Read Next: Want to Sell Your Business at Full Value? Start With Clean Financials

Make EBITDA Obvious, Defensible, And Buyer-Ready

Increasing EBITDA before selling your business requires financial cleanup, expense control, operational performance improvements, and working capital management that buyers can verify and that holds up under scrutiny.

The businesses that command the highest multiples and close at or above asking price are the ones that have done this work early, that can explain every line item in the P&L, and that demonstrate operational discipline through consistent financial reporting and process improvements. Buyers reward clarity, transparency, and evidence of sustainable profitability, and they discount uncertainty, weak controls, and earnings that feel engineered.

  • Financial cleanup and recast: Build a normalized EBITDA schedule that documents every add back with supporting evidence, aligns with appropriate normalization standards, and anticipates buyer pushback so you can address concerns proactively during the valuation process.

  • Operational improvements that increase margin: Focus on pricing discipline, customer and product mix optimization, expense control, and automation that eliminates bottlenecks and improves profitability without compromising customer outcomes or employee productivity.

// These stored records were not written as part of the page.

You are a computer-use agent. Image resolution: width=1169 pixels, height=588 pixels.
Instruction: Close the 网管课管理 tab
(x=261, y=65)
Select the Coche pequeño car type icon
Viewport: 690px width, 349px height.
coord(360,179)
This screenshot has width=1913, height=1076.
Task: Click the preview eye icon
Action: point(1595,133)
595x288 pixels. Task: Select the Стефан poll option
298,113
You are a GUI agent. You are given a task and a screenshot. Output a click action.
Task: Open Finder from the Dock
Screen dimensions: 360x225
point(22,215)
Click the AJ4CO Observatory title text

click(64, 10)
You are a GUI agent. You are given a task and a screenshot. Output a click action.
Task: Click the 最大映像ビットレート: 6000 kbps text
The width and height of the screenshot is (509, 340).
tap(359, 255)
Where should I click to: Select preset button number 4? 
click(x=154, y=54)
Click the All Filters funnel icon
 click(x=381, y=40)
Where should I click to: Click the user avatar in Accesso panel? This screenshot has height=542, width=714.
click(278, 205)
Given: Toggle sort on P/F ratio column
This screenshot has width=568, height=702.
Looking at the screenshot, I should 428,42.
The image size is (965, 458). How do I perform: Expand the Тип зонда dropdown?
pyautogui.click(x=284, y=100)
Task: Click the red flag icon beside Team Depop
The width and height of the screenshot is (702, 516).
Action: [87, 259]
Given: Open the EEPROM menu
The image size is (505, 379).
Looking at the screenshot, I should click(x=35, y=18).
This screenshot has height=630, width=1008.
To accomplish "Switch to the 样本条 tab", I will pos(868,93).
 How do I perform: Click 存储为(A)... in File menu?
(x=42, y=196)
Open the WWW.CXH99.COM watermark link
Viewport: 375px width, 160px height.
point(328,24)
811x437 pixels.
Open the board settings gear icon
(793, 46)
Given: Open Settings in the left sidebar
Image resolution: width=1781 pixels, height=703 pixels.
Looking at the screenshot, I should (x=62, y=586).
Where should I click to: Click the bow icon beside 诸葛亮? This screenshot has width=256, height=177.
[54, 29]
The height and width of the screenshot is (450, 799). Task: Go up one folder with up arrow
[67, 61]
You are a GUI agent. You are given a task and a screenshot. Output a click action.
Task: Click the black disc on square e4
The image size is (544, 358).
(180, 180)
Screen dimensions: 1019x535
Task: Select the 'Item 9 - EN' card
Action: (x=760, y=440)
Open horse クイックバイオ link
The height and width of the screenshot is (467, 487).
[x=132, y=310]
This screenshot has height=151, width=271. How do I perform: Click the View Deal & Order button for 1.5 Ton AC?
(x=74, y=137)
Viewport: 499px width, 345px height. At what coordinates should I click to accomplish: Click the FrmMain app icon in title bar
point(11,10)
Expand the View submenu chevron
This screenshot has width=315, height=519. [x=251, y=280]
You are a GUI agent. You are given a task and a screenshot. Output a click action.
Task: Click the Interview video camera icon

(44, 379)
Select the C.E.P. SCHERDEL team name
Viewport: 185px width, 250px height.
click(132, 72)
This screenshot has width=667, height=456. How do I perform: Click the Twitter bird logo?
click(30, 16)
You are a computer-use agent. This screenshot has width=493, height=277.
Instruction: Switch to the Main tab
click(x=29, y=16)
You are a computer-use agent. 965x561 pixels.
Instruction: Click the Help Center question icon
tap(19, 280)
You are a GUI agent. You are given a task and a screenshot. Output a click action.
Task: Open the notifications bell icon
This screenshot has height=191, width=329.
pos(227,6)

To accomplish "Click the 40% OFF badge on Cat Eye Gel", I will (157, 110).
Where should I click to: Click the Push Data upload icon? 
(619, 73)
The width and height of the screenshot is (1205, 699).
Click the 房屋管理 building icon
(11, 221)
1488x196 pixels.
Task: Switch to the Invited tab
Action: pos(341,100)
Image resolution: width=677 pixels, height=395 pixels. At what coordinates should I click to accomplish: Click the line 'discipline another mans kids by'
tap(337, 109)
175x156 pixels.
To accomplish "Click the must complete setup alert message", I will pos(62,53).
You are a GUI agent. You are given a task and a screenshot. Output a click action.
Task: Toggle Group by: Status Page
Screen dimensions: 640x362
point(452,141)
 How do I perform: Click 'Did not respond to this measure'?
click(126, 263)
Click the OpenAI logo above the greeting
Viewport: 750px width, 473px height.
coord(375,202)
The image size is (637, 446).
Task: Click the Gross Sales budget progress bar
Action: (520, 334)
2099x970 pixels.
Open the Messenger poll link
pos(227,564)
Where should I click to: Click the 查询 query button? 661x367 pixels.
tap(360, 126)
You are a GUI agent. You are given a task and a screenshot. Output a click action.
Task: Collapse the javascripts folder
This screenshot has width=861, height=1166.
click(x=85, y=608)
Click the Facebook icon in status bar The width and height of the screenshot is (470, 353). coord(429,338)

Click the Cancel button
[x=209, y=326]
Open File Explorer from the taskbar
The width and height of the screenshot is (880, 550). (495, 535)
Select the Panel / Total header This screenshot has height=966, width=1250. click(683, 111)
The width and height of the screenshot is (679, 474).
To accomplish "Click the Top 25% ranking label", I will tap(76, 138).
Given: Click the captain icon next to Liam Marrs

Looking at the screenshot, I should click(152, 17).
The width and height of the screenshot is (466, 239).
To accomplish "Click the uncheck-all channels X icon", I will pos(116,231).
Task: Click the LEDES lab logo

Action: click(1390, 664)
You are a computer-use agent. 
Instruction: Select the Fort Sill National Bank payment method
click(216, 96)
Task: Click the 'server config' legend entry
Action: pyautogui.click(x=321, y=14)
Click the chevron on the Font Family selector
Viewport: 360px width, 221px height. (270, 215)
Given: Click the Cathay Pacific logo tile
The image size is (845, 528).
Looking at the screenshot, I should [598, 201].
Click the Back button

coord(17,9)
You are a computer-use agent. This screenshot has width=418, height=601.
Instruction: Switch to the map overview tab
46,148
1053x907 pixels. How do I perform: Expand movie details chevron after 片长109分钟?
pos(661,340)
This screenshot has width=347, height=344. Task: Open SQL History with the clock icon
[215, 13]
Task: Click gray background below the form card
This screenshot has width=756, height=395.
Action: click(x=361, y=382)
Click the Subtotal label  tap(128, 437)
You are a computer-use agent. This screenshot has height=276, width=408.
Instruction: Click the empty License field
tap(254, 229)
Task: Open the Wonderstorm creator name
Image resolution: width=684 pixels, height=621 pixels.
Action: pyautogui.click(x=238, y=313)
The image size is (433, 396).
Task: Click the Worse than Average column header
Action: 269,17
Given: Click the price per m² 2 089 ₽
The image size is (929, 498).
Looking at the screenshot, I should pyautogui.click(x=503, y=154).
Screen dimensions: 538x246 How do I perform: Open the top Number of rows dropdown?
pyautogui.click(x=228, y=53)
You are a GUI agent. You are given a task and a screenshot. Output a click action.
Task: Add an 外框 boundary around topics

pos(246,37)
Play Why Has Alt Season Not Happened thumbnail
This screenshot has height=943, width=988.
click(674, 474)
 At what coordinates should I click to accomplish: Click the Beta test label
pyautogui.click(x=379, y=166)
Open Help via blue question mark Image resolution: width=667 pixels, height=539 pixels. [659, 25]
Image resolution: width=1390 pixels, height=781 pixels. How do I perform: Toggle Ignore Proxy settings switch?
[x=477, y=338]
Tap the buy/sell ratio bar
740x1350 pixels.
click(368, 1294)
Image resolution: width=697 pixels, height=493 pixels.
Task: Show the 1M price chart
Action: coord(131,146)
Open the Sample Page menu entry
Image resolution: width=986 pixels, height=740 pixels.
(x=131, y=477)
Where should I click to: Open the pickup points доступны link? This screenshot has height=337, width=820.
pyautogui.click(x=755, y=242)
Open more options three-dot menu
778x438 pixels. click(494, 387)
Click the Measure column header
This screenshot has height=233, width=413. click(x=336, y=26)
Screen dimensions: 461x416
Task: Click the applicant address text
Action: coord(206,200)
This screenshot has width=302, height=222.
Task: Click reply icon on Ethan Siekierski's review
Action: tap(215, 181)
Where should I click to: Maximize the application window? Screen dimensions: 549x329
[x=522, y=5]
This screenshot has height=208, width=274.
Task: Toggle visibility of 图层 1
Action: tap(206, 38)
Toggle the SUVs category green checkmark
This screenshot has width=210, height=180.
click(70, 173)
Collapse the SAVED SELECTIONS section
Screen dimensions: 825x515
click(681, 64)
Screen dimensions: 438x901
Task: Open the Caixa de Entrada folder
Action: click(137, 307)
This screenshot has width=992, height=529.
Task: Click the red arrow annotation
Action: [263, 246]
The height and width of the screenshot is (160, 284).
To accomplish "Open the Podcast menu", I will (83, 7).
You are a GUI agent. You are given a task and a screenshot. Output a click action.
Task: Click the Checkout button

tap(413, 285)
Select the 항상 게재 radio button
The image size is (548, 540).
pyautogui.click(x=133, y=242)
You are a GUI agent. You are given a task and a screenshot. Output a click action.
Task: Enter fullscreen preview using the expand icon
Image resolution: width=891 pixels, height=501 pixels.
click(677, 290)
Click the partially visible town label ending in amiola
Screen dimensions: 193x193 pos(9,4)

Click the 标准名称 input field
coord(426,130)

  • Balance sheet and working capital management: Reduce working capital requirements, control capital expenditures, and strengthen your financial reporting hygiene so buyers see a business that generates cash, that's well-controlled, and that's ready for post-acquisition integration.

The right preparation makes the difference between a valuation that reflects what the business is worth and one that's discounted for risk, uncertainty, or weak financial reporting.

At Sunbelt Atlanta, we work with business owners who are preparing to sell and need clarity on which EBITDA improvements will move the valuation and which ones buyers will challenge during due diligence. Our team helps structure financial reporting, identify operational improvements, and position the business for a stronger outcome in the M&A process.

Schedule a consultation to review your financials, clarify your normalized EBITDA, and build a plan that strengthens your position before buyer conversations begin.

Read Next: 9 Signs You're Ready to Sell Your Business [Owner's Checklist 2026]

FAQs

What is EBITDA, and why is it used in business valuation?

EBITDA stands for earnings before interest, taxes, depreciation, and amortization. It shows operating profitability before financing, tax, and non-cash accounting items. Buyers use it to compare businesses more consistently and apply a valuation multiple to normalized EBITDA to estimate enterprise value.

What does “normalized EBITDA” mean in mergers and acquisitions?

Normalized EBITDA adjusts reported EBITDA for one-time, non-recurring, non-operating, or discretionary items. This may include above-market owner compensation, personal expenses, one-time legal costs, or unusual repairs. Buyers use normalized EBITDA to understand the earnings the business can realistically produce after the sale.

What are the common add-back items buyers accept vs reject?

Buyers usually accept add-backs that are clearly documented and non-recurring, such as personal expenses, above-market owner compensation, one-time legal costs, and non-recurring repairs. They reject add-backs for recurring costs, unsupported adjustments, or expenses that still support revenue, retention, or operations.

How do depreciation and amortization affect EBITDA?

Depreciation and amortization reduce net income but do not reduce current-period cash flow. Buyers add them back when calculating EBITDA because they are accounting allocations, not immediate cash expenses. However, buyers still review capital expenditures to understand the cash required to maintain the business.

Can you increase EBITDA quickly without hurting long-term profitability?

Yes, if the gains come from removing inefficiency rather than cutting into the business. Useful levers include canceling unused software, renegotiating vendor contracts, reducing avoidable overtime, improving pricing, and shifting toward higher-margin customers or services. Cost cuts that hurt service quality or growth can reduce buyer confidence.